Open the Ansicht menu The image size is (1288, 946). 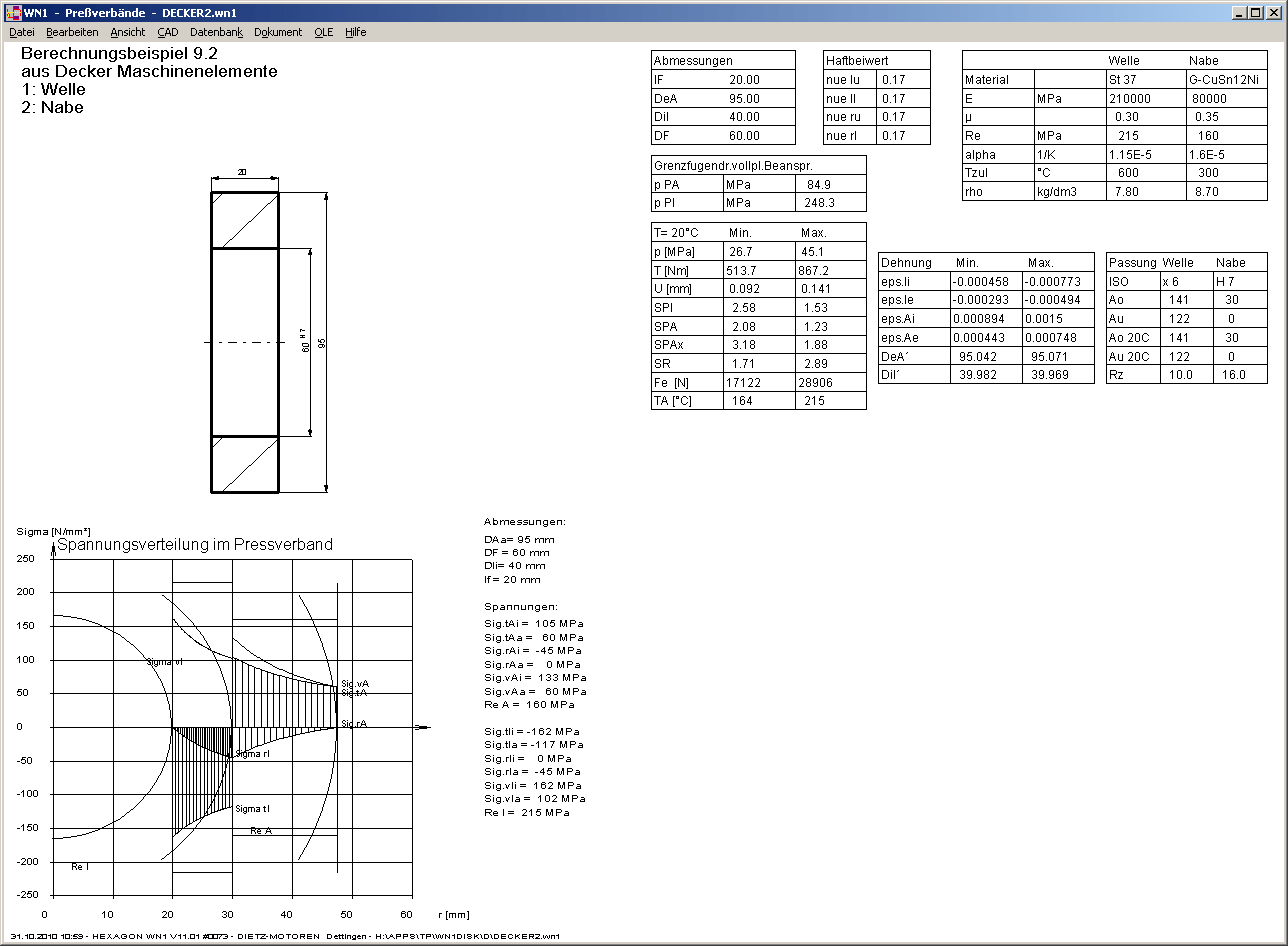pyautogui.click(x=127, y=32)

--

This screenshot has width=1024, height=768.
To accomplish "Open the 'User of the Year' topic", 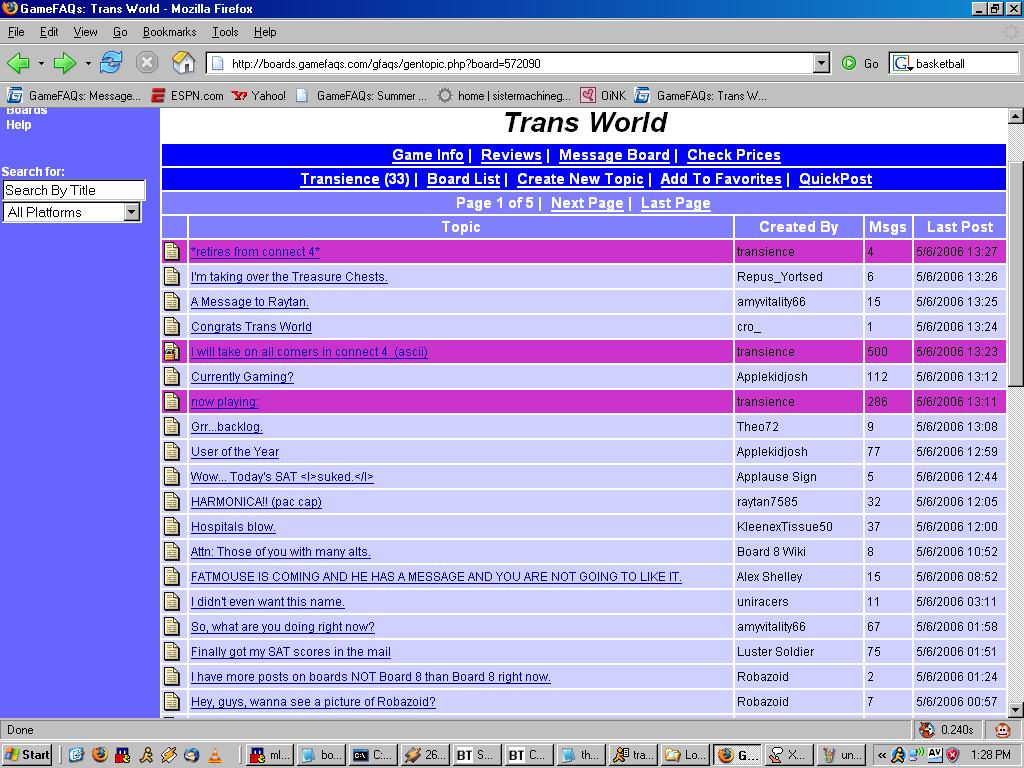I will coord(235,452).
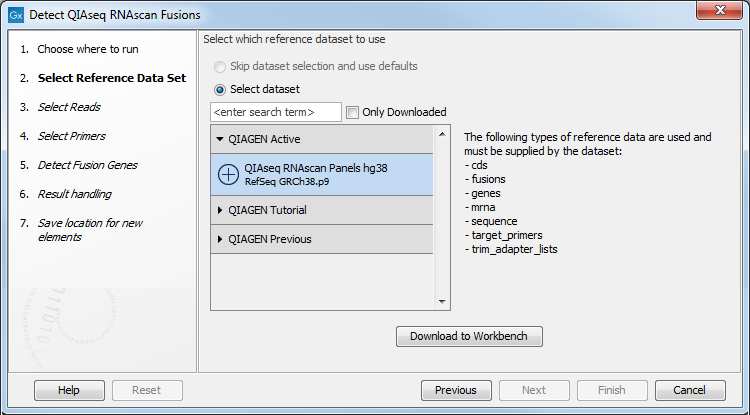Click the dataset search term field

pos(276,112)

==

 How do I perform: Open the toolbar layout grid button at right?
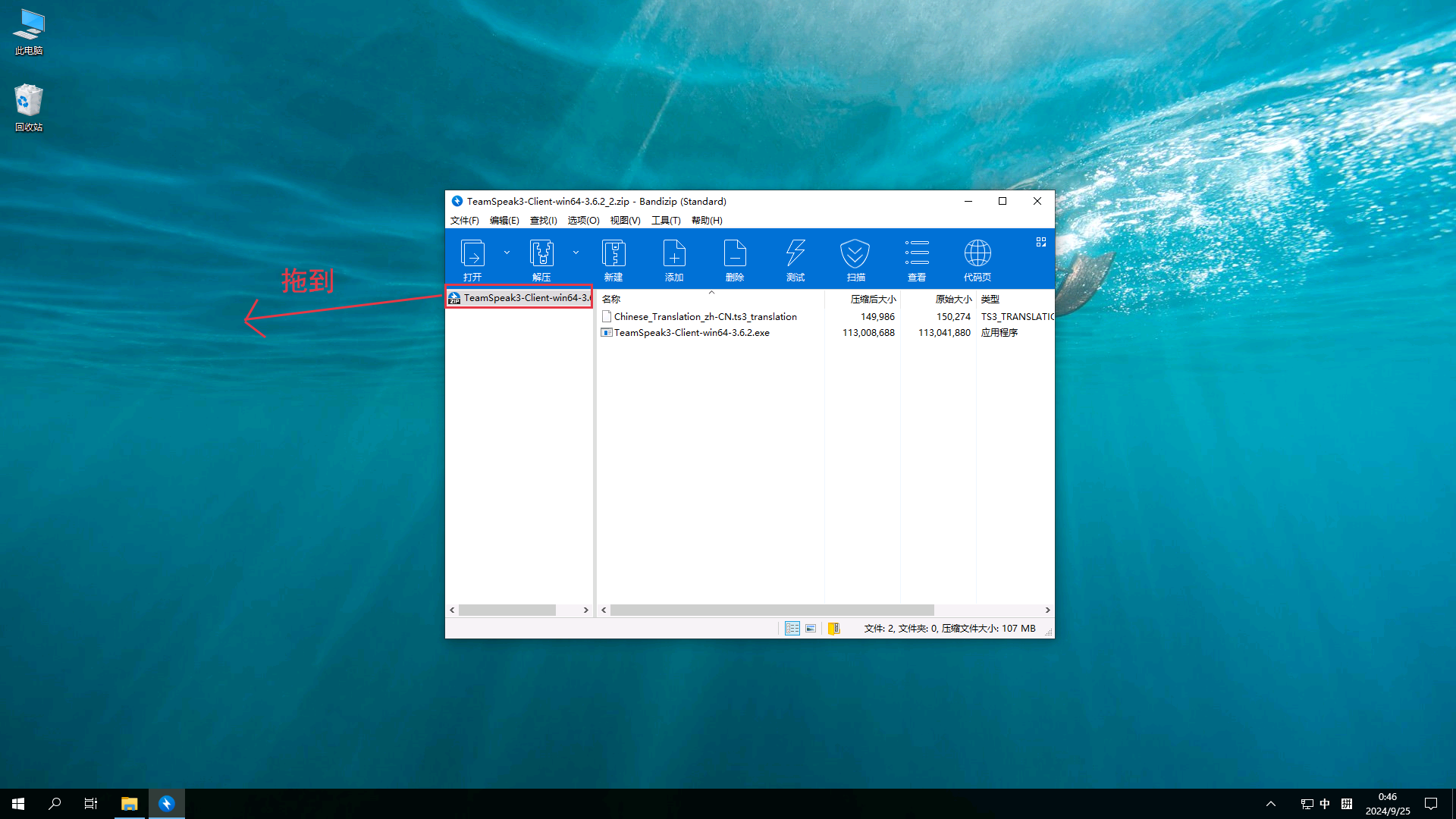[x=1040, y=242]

Problem statement:
Put the entry lines into a numbered list, skipping blank lines. Begin at the line that has "How do I perform: Open" and stop after the line that has "[x=1040, y=242]", and leave the pictures out.

Written answer:
1.  How do I perform: Open the toolbar layout grid button at right?
2. [x=1040, y=242]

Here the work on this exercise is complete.